Stored items:
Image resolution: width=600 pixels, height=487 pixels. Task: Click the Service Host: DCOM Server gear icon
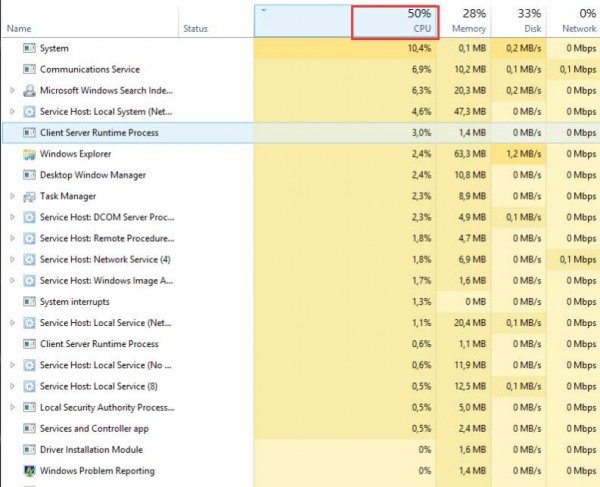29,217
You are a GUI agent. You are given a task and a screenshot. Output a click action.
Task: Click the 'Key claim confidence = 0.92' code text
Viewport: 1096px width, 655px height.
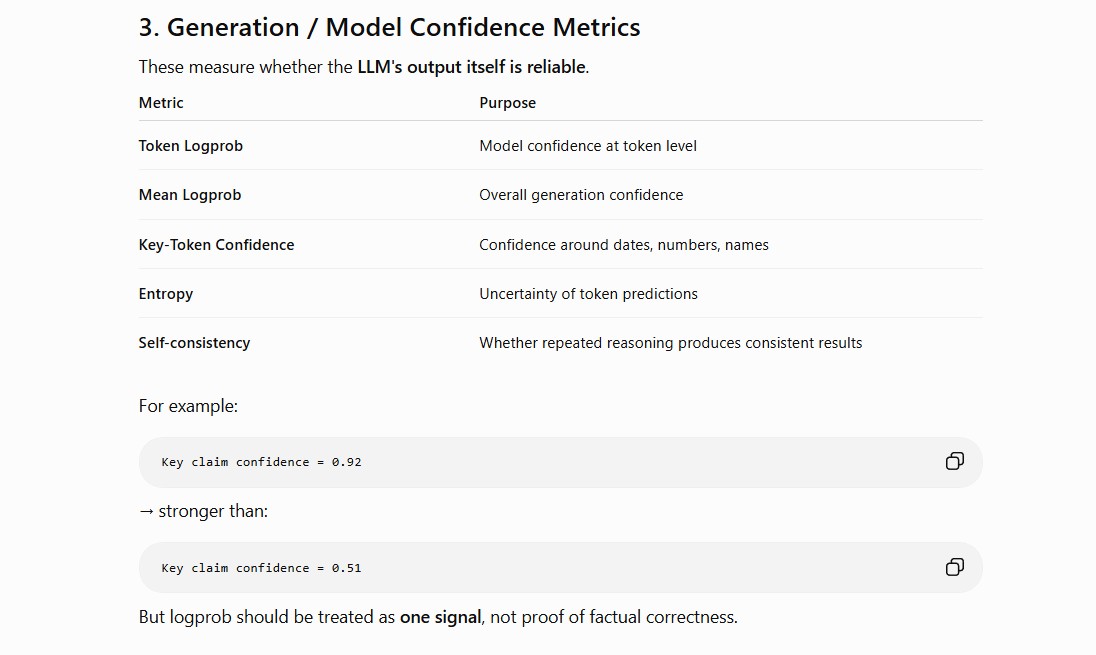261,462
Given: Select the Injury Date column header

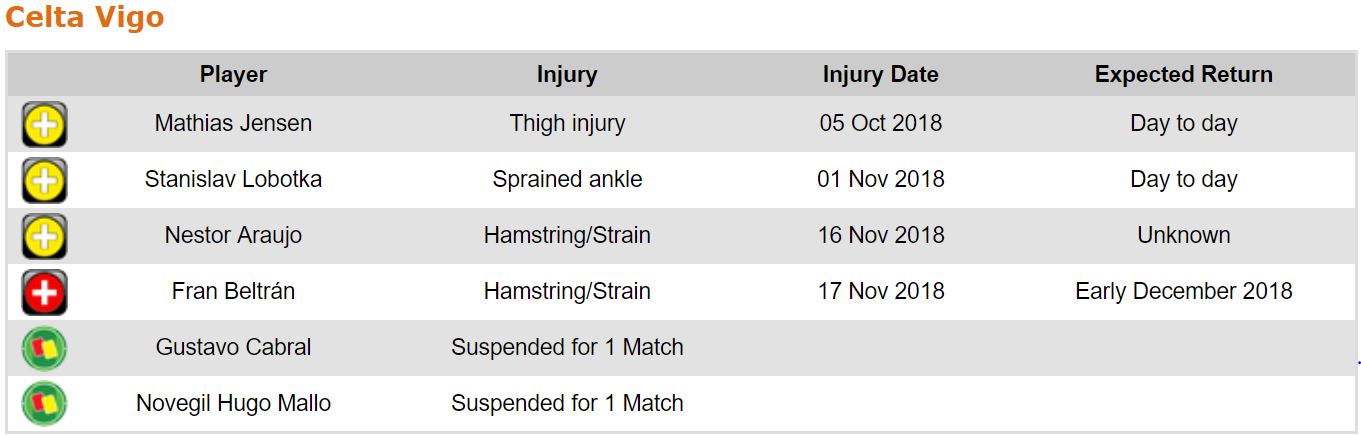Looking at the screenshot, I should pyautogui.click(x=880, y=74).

...

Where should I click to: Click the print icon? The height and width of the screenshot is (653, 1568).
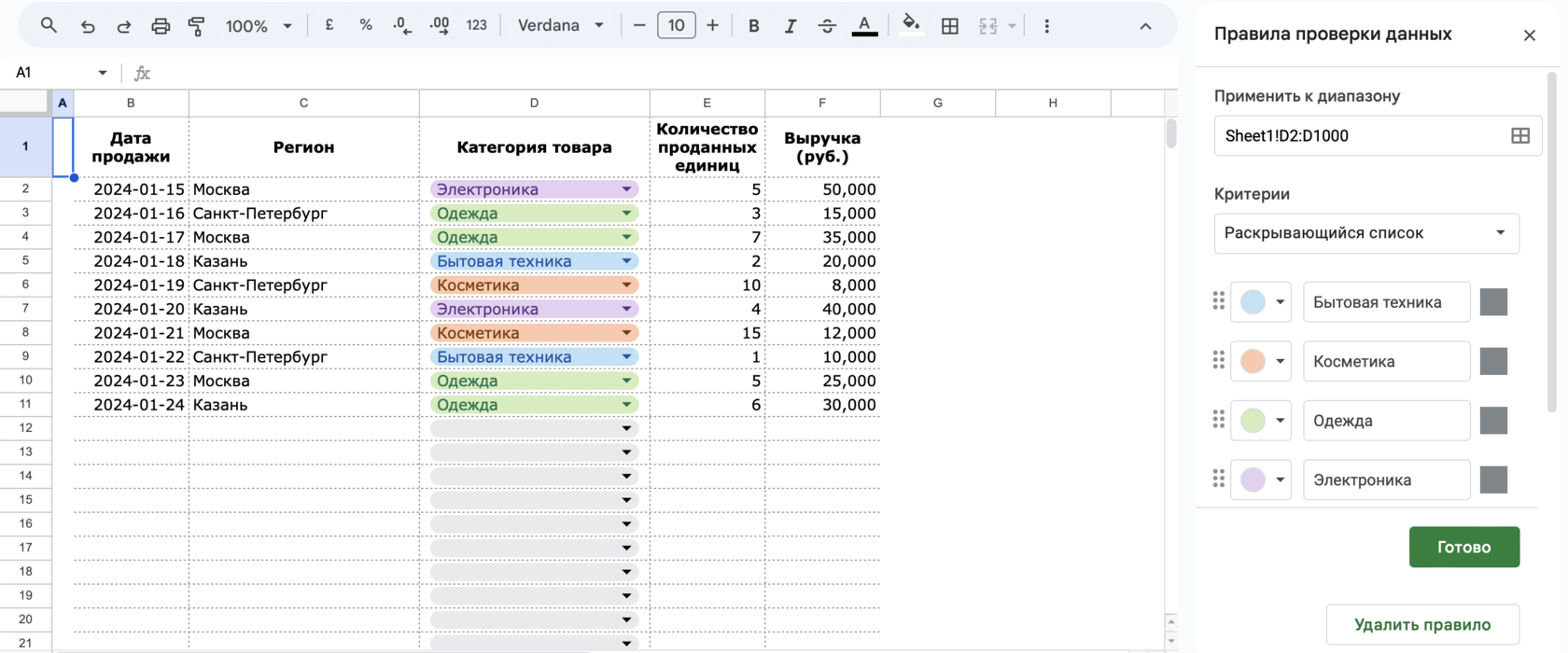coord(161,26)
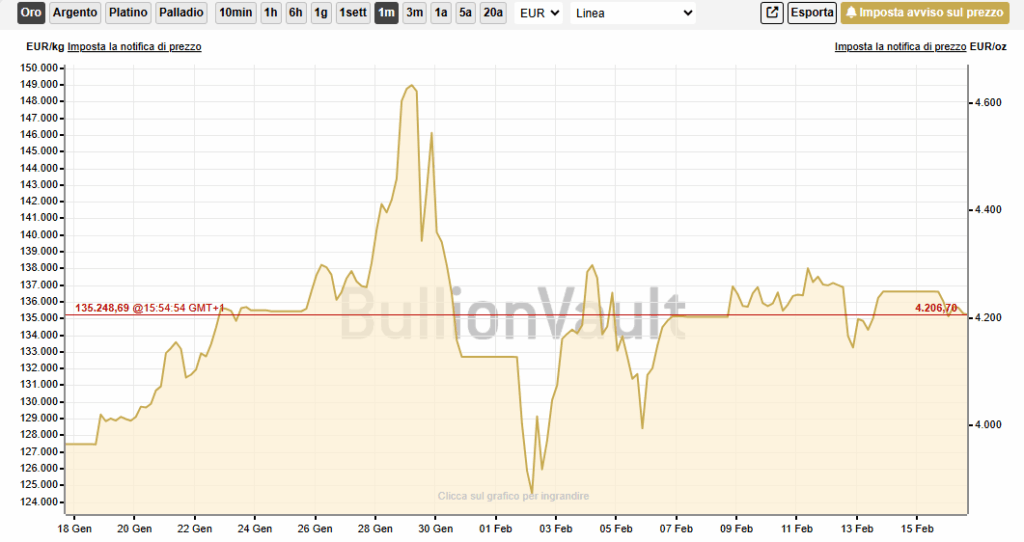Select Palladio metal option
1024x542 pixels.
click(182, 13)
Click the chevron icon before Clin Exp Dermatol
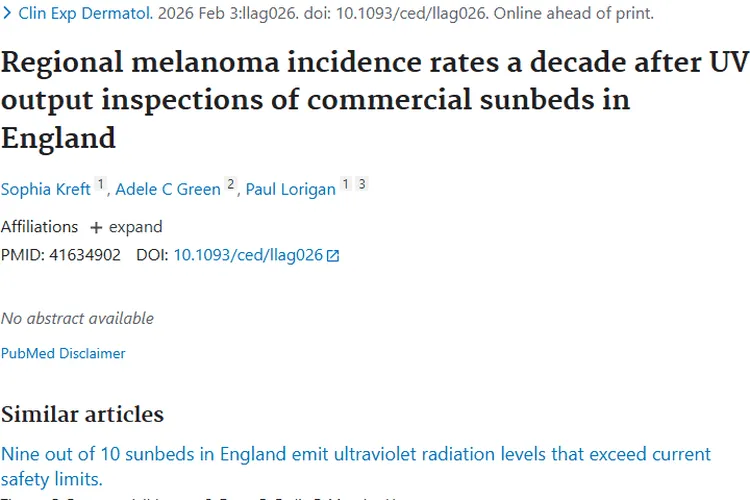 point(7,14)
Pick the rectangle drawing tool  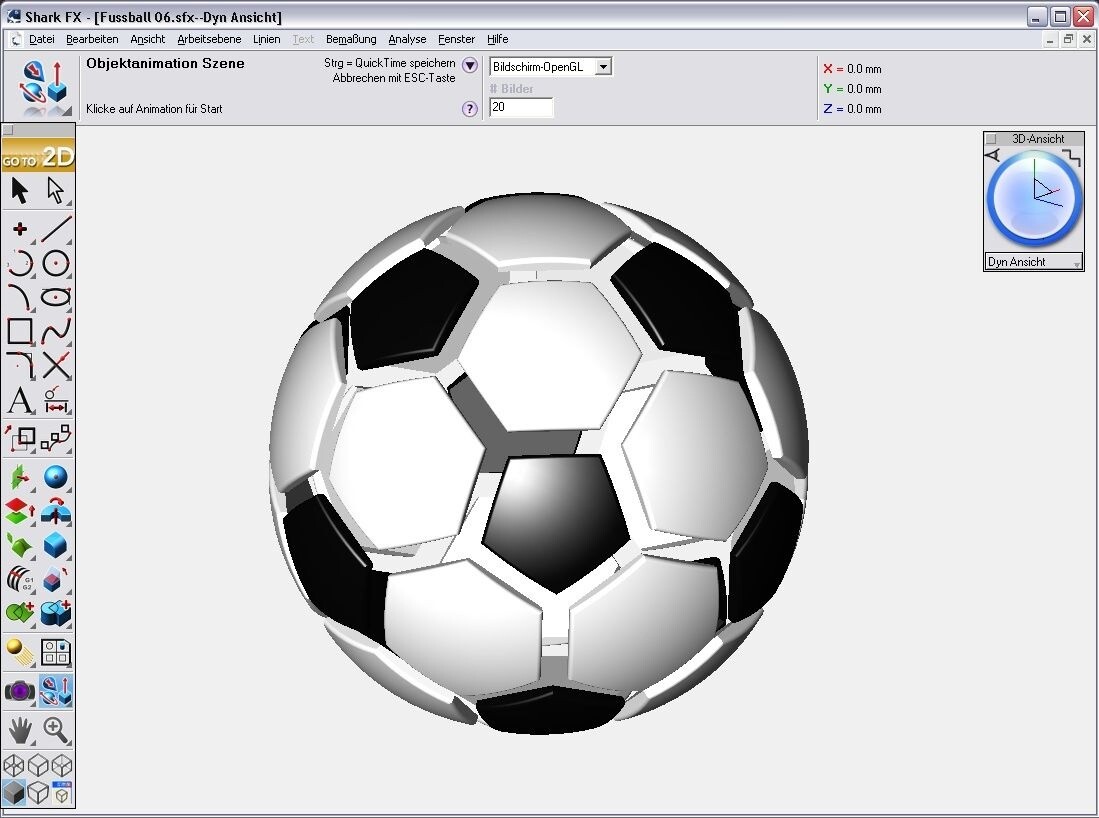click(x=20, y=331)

• The problem: Reproduce the records above exactly, but only from the line with "Image resolution: width=600" up to and including the line with "Task: Click the 'Key". Leave the pictures out.

• Answer to the problem:
Image resolution: width=600 pixels, height=487 pixels. Task: Click the Service Host: DCOM Server gear icon
29,217
You are a GUI agent. You are given a task and a screenshot. Output a click action.
Task: Click the 'Key claim confidence = 0.92' code text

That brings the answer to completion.